Quando arrivava agosto i pomodori erano maturi e in tutte le case le donne s’affrettavano a preparare le bottiglie per fare la salsa: rossa, densa, profumata da ciuffi di basilico che con dovizia le mamme coltivavano nei vasi sui balconi dandoci molta acqua affinchè esso crescesse bene.
Per i bambini era una festa. Non si rendevano conto che spesso intralciavano il lavoro dei grandi e così, per farli contenti, venivano impegnati a mettere le foglie di basilico nelle bottiglie prima che queste venissero riempite di salsa. Bisognava infilare le foglie e poi spingerle fin giù col manico di una cucchiaiella di legno, altrimenti facevano da tappo alla salsa bollente che veniva rigurgitata dal collo della bottiglia provocando le urla delle donne!
Un altro impegno dato ai bambini più grandicelli era quello di andare in qualche cantiere nelle vicinanze a raccogliere pezzi di scarto di tavolette da carpenteria per accendere il fuoco. Ce ne volevano abbastanza per compiere tutto il lavoro, ma i ragazzi erano entusiasti e con diversi viaggi riuscivano a portare diverse tavolette.

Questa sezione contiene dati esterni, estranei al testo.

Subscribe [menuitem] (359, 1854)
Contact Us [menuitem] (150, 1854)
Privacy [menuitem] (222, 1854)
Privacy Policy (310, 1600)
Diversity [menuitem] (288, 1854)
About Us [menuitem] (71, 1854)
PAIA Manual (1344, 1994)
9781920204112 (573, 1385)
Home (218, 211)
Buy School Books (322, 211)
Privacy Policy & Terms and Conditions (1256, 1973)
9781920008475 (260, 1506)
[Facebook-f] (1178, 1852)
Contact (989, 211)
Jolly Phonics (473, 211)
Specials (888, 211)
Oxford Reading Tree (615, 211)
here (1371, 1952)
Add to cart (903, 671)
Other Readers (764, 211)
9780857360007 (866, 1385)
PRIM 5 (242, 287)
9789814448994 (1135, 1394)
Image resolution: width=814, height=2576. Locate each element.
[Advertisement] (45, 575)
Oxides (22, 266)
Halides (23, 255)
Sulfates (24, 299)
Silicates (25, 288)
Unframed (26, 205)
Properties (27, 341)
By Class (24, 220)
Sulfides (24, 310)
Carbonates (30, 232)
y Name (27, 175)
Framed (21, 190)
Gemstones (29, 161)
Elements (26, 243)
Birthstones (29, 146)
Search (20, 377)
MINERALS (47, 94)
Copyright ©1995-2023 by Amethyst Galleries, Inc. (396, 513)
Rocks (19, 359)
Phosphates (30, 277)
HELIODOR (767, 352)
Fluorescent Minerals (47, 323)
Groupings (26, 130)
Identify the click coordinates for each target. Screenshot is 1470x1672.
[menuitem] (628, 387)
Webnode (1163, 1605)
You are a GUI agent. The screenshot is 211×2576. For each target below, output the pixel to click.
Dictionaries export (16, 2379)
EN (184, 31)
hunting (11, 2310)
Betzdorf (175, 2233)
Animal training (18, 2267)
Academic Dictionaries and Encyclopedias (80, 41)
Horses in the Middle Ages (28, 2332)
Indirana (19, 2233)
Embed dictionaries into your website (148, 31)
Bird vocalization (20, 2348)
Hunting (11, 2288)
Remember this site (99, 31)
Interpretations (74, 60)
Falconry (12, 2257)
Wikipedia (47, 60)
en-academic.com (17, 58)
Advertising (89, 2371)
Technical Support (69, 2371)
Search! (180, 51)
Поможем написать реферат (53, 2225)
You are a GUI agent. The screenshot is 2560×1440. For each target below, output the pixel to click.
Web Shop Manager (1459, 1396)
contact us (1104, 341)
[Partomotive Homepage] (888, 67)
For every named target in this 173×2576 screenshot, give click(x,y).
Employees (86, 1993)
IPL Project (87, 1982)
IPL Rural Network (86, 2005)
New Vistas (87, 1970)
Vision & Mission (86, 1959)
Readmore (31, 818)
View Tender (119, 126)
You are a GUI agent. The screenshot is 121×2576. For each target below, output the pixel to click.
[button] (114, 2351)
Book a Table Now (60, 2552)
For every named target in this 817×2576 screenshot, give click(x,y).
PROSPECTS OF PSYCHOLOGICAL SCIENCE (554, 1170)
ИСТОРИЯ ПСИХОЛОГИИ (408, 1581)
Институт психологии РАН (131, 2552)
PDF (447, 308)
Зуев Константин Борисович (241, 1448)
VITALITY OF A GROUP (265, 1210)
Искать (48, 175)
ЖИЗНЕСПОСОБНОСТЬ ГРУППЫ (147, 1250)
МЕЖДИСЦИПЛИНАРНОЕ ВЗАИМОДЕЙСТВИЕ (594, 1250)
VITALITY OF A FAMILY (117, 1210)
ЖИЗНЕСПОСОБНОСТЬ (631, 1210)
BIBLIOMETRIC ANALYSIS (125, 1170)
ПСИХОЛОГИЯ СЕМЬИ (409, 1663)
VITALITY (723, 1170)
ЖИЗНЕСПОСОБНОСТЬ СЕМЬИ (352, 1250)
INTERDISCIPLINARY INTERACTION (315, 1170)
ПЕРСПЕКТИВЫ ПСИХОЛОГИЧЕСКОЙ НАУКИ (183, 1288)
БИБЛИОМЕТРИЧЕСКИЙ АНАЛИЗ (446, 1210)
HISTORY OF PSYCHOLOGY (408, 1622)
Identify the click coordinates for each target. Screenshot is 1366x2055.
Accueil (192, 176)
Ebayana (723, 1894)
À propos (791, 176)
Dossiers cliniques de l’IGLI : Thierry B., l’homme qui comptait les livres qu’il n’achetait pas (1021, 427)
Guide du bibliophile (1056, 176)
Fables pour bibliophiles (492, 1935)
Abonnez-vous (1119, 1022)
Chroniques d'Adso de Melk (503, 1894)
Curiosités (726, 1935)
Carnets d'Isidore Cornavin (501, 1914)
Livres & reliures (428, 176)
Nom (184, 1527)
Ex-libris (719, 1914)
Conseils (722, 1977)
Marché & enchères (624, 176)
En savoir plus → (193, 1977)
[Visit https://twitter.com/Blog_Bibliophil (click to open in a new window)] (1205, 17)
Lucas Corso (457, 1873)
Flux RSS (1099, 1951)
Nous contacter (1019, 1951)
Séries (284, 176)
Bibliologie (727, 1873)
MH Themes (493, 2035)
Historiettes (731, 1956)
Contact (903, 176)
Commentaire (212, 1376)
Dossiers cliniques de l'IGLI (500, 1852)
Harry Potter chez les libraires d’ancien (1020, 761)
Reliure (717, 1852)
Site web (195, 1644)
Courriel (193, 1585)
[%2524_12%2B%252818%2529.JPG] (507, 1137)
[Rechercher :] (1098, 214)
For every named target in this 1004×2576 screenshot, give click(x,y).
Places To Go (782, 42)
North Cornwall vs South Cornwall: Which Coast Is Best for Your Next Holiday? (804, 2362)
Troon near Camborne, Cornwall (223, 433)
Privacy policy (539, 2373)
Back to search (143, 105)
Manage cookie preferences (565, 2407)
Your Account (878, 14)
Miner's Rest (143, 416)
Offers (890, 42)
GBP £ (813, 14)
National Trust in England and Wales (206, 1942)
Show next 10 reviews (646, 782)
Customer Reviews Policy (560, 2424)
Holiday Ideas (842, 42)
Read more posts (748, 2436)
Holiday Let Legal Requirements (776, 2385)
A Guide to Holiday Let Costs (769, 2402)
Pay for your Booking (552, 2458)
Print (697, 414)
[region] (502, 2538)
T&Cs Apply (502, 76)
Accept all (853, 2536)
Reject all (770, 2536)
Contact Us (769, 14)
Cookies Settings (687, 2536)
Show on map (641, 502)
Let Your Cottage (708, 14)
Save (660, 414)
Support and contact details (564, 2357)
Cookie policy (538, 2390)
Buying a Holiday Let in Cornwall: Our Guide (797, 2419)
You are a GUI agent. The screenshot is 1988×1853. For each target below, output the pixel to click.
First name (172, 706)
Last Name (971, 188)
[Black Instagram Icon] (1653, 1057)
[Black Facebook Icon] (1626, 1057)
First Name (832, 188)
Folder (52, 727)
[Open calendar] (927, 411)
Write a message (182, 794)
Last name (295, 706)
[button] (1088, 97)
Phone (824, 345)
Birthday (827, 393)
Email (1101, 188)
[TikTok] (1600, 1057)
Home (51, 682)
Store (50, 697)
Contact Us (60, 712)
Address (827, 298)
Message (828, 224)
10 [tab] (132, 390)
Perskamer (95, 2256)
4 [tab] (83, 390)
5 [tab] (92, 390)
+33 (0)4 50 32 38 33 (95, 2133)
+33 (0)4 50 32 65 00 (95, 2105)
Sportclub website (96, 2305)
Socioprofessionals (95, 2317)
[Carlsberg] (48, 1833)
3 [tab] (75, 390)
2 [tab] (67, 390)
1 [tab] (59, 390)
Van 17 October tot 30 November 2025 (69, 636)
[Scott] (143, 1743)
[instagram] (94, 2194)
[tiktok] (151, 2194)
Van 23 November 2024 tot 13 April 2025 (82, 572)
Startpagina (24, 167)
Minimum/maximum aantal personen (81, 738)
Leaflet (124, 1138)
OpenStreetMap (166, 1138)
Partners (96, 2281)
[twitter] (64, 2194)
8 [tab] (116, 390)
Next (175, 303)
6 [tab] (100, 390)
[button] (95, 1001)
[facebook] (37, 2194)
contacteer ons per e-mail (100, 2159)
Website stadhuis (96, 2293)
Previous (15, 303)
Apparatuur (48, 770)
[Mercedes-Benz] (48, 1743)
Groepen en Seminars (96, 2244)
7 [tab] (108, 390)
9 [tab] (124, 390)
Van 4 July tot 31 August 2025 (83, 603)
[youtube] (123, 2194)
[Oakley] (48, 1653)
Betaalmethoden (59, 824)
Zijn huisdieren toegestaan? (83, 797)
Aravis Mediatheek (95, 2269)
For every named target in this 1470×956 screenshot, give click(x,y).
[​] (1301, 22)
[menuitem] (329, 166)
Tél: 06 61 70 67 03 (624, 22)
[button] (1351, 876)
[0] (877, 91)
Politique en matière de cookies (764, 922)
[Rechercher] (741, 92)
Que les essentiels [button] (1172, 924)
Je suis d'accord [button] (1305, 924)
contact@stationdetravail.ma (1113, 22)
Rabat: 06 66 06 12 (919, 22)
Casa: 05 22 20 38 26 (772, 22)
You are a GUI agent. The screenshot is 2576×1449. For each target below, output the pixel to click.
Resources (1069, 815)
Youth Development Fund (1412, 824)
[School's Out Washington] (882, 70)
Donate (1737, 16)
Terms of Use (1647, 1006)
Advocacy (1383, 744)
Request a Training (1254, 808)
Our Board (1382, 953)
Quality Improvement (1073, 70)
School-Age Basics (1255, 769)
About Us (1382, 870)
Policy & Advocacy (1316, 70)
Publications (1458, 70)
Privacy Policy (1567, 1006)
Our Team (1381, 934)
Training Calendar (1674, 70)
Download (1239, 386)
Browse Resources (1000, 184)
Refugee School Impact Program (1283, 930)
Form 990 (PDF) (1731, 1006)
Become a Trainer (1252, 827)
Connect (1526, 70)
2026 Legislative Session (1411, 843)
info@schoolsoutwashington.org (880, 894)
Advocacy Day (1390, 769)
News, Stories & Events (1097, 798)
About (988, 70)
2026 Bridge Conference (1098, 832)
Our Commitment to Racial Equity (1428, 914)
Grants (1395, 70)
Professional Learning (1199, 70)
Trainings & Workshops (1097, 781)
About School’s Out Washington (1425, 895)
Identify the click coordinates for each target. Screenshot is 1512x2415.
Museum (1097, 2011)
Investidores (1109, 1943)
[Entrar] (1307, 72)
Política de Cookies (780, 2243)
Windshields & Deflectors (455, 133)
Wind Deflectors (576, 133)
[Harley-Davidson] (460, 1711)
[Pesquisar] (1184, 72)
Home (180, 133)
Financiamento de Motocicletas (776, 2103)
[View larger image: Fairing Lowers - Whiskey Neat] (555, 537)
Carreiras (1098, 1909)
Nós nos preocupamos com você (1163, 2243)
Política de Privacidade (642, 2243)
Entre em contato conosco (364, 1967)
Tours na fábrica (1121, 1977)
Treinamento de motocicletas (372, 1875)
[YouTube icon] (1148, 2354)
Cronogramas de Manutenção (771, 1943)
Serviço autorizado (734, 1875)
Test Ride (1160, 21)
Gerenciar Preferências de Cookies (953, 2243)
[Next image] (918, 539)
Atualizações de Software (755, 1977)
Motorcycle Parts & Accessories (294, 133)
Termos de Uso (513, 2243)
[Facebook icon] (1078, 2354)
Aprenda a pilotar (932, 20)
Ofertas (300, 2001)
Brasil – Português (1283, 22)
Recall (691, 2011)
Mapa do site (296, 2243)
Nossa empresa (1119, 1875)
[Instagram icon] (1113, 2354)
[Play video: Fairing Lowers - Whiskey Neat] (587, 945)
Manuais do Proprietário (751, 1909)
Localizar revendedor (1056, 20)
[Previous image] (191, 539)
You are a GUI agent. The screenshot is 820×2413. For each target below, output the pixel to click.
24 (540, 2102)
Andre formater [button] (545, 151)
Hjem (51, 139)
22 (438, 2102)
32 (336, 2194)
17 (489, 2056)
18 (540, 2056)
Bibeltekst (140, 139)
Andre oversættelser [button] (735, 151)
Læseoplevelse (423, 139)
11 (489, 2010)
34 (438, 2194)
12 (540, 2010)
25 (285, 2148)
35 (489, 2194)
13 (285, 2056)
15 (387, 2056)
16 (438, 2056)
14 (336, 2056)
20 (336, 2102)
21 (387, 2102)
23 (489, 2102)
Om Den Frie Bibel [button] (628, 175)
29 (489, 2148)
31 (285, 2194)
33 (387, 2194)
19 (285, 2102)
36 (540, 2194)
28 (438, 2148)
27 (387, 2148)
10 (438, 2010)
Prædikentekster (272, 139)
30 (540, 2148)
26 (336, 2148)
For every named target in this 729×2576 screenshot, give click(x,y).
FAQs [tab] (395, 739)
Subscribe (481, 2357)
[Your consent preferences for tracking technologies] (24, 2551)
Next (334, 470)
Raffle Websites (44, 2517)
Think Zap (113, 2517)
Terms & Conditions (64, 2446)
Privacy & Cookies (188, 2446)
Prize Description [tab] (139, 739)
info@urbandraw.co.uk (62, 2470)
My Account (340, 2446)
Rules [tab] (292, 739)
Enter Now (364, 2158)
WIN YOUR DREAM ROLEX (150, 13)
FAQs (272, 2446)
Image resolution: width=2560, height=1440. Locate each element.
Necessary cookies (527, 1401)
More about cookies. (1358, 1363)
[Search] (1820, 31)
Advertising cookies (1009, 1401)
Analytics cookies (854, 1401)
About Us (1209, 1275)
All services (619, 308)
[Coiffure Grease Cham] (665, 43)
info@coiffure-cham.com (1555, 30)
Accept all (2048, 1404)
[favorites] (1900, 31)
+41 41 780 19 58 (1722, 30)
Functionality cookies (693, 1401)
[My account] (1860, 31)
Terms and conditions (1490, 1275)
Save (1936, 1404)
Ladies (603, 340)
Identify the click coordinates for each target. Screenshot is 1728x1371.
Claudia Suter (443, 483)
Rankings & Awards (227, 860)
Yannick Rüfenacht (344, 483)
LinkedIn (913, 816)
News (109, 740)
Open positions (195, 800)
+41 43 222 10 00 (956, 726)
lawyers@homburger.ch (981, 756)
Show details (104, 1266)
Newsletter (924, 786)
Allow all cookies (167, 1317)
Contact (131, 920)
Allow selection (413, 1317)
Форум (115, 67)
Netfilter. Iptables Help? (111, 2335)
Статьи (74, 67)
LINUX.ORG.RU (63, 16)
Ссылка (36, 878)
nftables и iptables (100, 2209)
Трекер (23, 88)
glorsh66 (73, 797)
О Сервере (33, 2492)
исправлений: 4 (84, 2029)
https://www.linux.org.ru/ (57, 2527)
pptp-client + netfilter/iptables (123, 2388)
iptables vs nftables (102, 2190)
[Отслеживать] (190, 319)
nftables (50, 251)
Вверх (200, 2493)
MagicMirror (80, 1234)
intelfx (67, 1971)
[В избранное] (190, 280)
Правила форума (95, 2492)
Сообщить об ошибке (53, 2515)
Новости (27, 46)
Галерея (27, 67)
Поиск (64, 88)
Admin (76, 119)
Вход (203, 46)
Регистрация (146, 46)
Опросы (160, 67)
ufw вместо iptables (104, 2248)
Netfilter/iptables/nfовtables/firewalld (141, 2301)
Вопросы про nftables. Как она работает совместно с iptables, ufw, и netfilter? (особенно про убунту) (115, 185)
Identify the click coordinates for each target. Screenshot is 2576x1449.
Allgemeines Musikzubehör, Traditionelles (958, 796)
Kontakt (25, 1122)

In tutto questo c’era anche un loro tornaconto poiché nei cantieri potevano raccogliere anche molti chiodi sfuggiti di mano agli operai. Ai ragazzi quei chiodi servivano per costruirci la capanna, assemblando insieme le tavolette migliori che riuscivano a trovare, oppure per farci le cosiddette “carrozzelle” usando anche i cuscinetti dei freni delle autovetture. Con queste carrozzelle si lanciavano in gare spericolate per le discese del quartiere. Altro che biciclette o  macchinucce elettriche di oggi!!!
Fare la salsa era un rito. Basti pensare che quando i pomodori venivano passati con la macchietta che separava le bucce dalla polpa, un po’ di succo di pomodoro veniva messo da parte per cucinare il giorno stesso e assaggiare com’era venuto.
Quando tutte le bottiglie di salsa erano ben tappate e passate sotto la supervisione di un uomo, venivano poste in un contenitore che le accogliesse tutte per passare alla fase della bollitura necessaria per garantirne la sterilizzazione e la conservazione.


Quando verso sera le bottiglie avevano finito di bollire, sotto il fusto della caldaia (la chettora) rimaneva la brace su cui si arrostivano i granturchi procurati con qualche scorreria nel campo più vicino; oppure si arrostivano le patate, che pure erano profumate e gustosissime.
Questi racconti fanno forse ridere i ragazzi di oggi che dispongono di tutto e non sanno cosa significa desiderare o semplicemente darsi da fare per ottenere qualcosa, ingegnarsi insomma.